**EXERCISE TEXT**
== Segment start ==

[Optimization]: Reduce branching when possible in casting.hpp by zacharyvincze · Pull Request #117 · ROCm/rocCV

zacharyvincze · 2026-02-06T20:13:00Z

Details

Removes branching where possible to the casting helper functions seen in casting.hpp. Aims to reduce divergence on GPU kernel implementations.
Includes fixes to some float -> integer saturation casts, especially for 32/64-bit integer cases that are not represented exactly as 32-bit floats.

Copilot

Pull request overview

This PR updates the core casting helpers to reduce branching (especially for GPU code paths) and adjusts saturation behavior for some float→integer conversions, alongside adding a small test and extending supported type traits.

Changes:

Refactors ScalarSaturateCast / ScalarRangeCast logic in casting.hpp to use more branchless/min-max based clamping and special-case small integer widths.
Extends type traits support to include long/ulong vectorized types.
Adds a new C++ test covering basic SaturateCast behavior and a few limit/vector cases.
Adjusts the GPU block dimensions for the Composite operator kernel launch.

Reviewed changes

Copilot reviewed 4 out of 4 changed files in this pull request and generated 5 comments.

File	Description
`include/core/detail/casting.hpp`	Refactors saturate/range cast implementations to reduce branching and adjust clamping/rounding logic.
`include/core/detail/type_traits.hpp`	Adds `long` / `ulong` to the type-traits macro set.
`tests/roccv/cpp/src/tests/core/detail/test_saturate_cast.cpp`	Introduces a basic unit test for `SaturateCast`, including a couple of vectorized casts.
`src/op_composite.cpp`	Changes GPU kernel launch block dimensions for the composite operator.

💡 Add Copilot custom instructions for smarter, more guided reviews. Learn how to get started.

include/core/detail/casting.hpp

Copilot · 2026-02-06T20:19:14Z

include/core/detail/casting.hpp

+        if constexpr (sizeof(T) <= 2) {
+            // 8/16 bit integer cases. These can be represented exactly in floating point.
+#ifdef __HIP_DEVICE_COMPILE__
+            return static_cast<T>(rintf(fminf(fmaxf(v, minVal), maxVal)));
+#else
+            return static_cast<T>(std::round(std::clamp(v, minVal, maxVal)));
+#endif
+        } else {
+            // 32/64 bit integer cases.
+#ifdef __HIP_DEVICE_COMPILE__
+            U rounded = rintf(v);
+#else
+            U rounded = std::round(v);
+#endif


The device-side float->integer paths use float-specific intrinsics (rintf, fminf/fmaxf, __saturatef, __float2int_rn) even though U is any floating-point type. If U is double, this will downcast to float and can change rounding/saturation behavior. Consider either constraining these branches to U == float (static_assert / if constexpr) or adding double-correct implementations (rint, fmin/fmax, __double2int_rn, etc.).

tests/roccv/cpp/src/tests/core/detail/test_saturate_cast.cpp

src/op_composite.cpp

codecov-commenter · 2026-02-06T20:45:49Z

Codecov Report

❌ Patch coverage is 54.54545% with 15 lines in your changes missing coverage. Please review.

== Segment end ==

**DATA SECTION**
== Segment start ==

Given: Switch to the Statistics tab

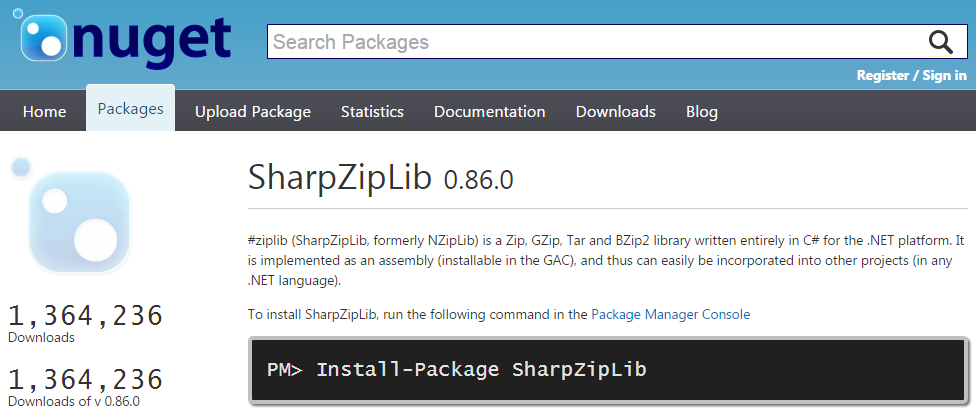Looking at the screenshot, I should (x=372, y=112).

== Segment end ==

Carry on the pull request thread about reducing branching in casting.hpp, starting right after the Codecov patch coverage line.

**OUTPUT**
Files with missing lines	Patch %	Lines
include/core/detail/casting.hpp	54.55%	12 Missing and 3 partials ⚠️

Additional details and impacted files

@@             Coverage Diff             @@
##           develop     #117      +/-   ##
===========================================
+ Coverage    73.51%   73.59%   +0.08%     
===========================================
  Files           77       77              
  Lines         2956     2969      +13     
  Branches       640      635       -5     
===========================================
+ Hits          2173     2185      +12     
+ Misses         338      337       -1     
- Partials       445      447       +2

Files with missing lines	Coverage Δ
include/core/detail/type_traits.hpp	`87.50% <ø> (ø)`
include/core/detail/casting.hpp	`78.26% <54.55%> (+2.31%)`	⬆️

🚀 New features to boost your workflow:

❄️ Test Analytics: Detect flaky tests, report on failures, and find test suite problems.

simonCatBot · 2026-03-20T21:25:16Z

Review: [Optimization] Reduce branching in casting.hpp

Kernel optimization focusing on GPU divergence:

Changes:

Branch reduction in casting helper functions
Fixes for float->integer saturation casts (32/64-bit cases)
4 files changed, +129/-33 lines

Assessment: Needs Review - Performance optimization.

Reducing branching in GPU kernels is always good for warp efficiency. The fixes for 32/64-bit integer saturation casts sound important - precision issues in type conversion can be subtle bugs.

Would benefit from:

Performance benchmarks showing divergence reduction
Verification that precision is maintained for edge cases
Review of the saturation logic changes

Solid optimization PR.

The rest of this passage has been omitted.